If influencer marketing wants to survive influencers will have to find a way to give brands real added value. Just having an existing fan base will not be enough anymore. Practically, influencers will need to be able to pursue users to consume their content even if they know it’s sponsored.
For some influencers the transition will be seamless. Some can simply say something along the lines of “I only sponsor products I like regardless of whatever I may earn”, and their audience will accept it easily. It all comes down to how much the fanbase trusts the influencer.

The Micro/Nano Predictions Are (Probably) True

For some influencers the transition will be seamless. Some can simply say something along the lines of “I only sponsor products I like regardless of whatever I may earn”, and their audience will accept it easily. It all comes down to how much the fanbase trusts the influencer.

But a certain group has a huge advantage when it comes to trust. You guessed it – micro and nano influencers will most likely only benefit from a regulated market. As we said, fans of smaller creators and influencers already trust that they make make recommendation based on honest opinion. And if the content is sponsored by someone, they will see it as a personal, genuine endorsement.

This trust is not misplaced. It seems that micro influencers actually believe in the things they promote. “37% of micro influencers recommend products on a daily basis, even if they have not paid for it, which is common for them.” reports a recent study. In fact, 99% report that they believe in the products that they are promoting, regardless of sponsorship.

Secondly, micro and nano influencers usually more readily comply with disclosure agreements. It’s only natural for smaller accounts to be straightforward about financial realities. It’s common to see something like “Please use the links in the description to keep this channel alive”. This alone gets them a bit closer to the required disclosure.

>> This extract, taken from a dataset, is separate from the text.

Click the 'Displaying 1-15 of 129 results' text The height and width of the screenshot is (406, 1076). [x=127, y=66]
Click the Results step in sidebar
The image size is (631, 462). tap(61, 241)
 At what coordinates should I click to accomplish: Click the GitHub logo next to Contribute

What’s more, ‘help me provide you with more content’ is not a bad deal for an invested fanbase.

What About Agencies?

The rise of micro influencers may also put in question the role of agencies in the market. You could say that the transition to a micro influencer based market is already happening. But not for the same exact reasons.

The other reason to prefer smaller influencers is how much control the brands have. Beyond the budget question, macro influencers often communicate with brands through agencies and not personally. This raises fees and generally complicates things.

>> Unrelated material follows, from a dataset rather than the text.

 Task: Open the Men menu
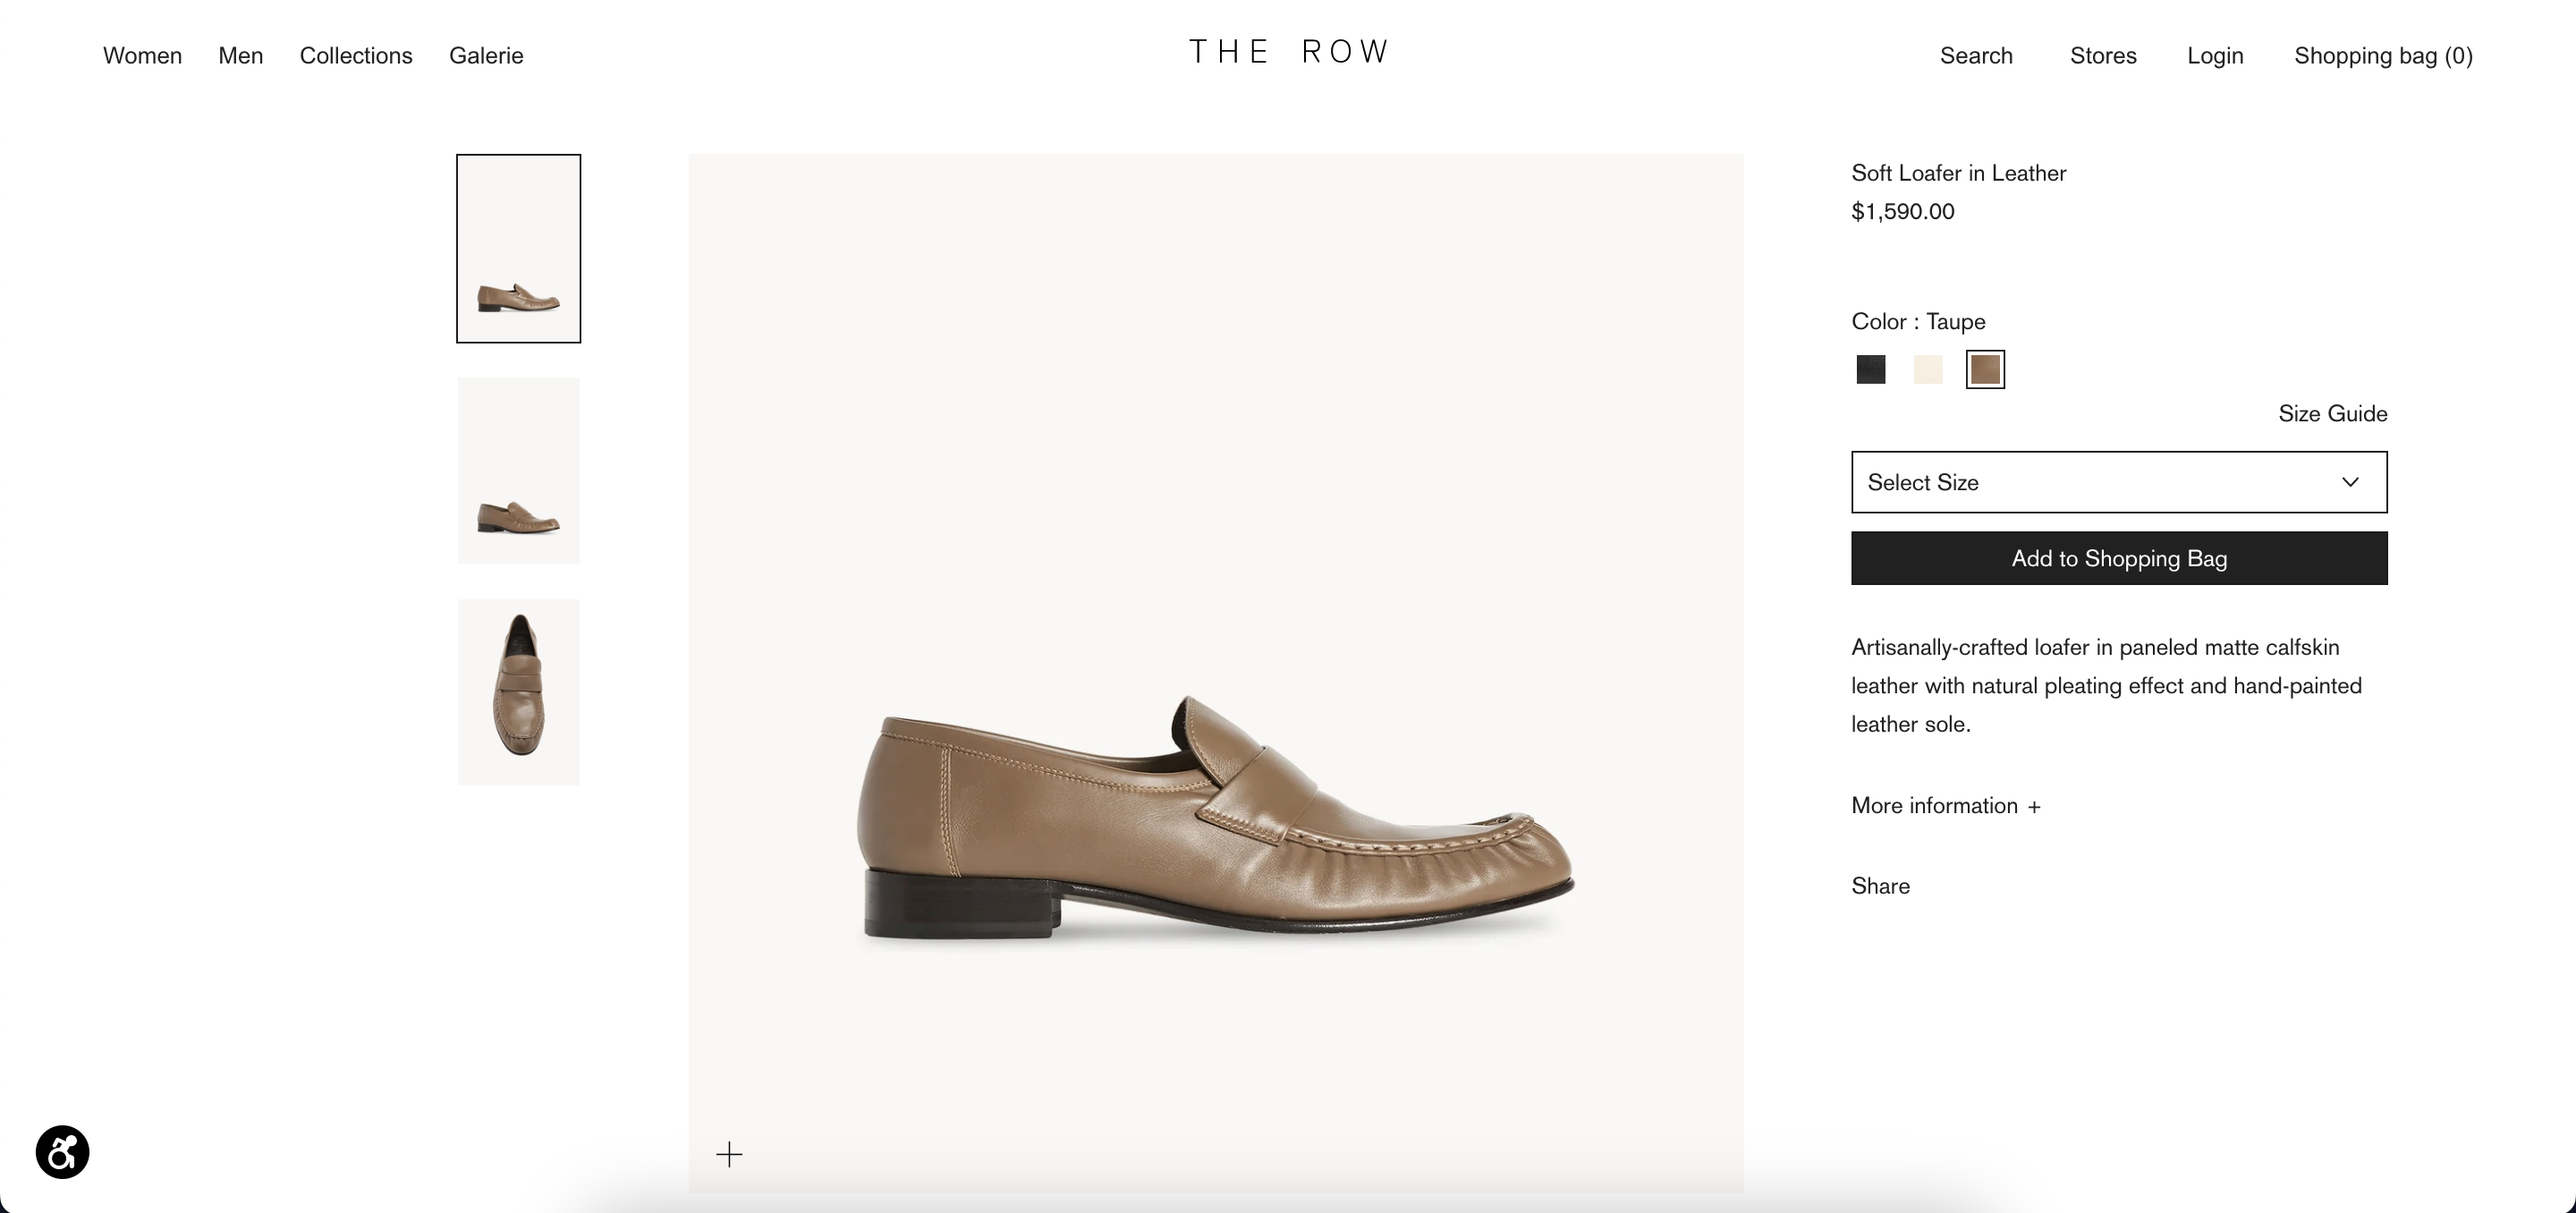pyautogui.click(x=241, y=56)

Agencies disappearing altogether is unlikely. But it is possible that we will see a sort of a consolidation with just a few agencies left operating. Looking at the examples above, like BOI, this all may happen by cooperation between big agencies. It all depends on how much regulation can hurt mega influencers, and how far can the market go towards prioritizing micro influencers.

But it’s most likely that we will simply see a new kind of agency spreading. It will be mainly for micro and nano influencers, with a different set of goals and necessities.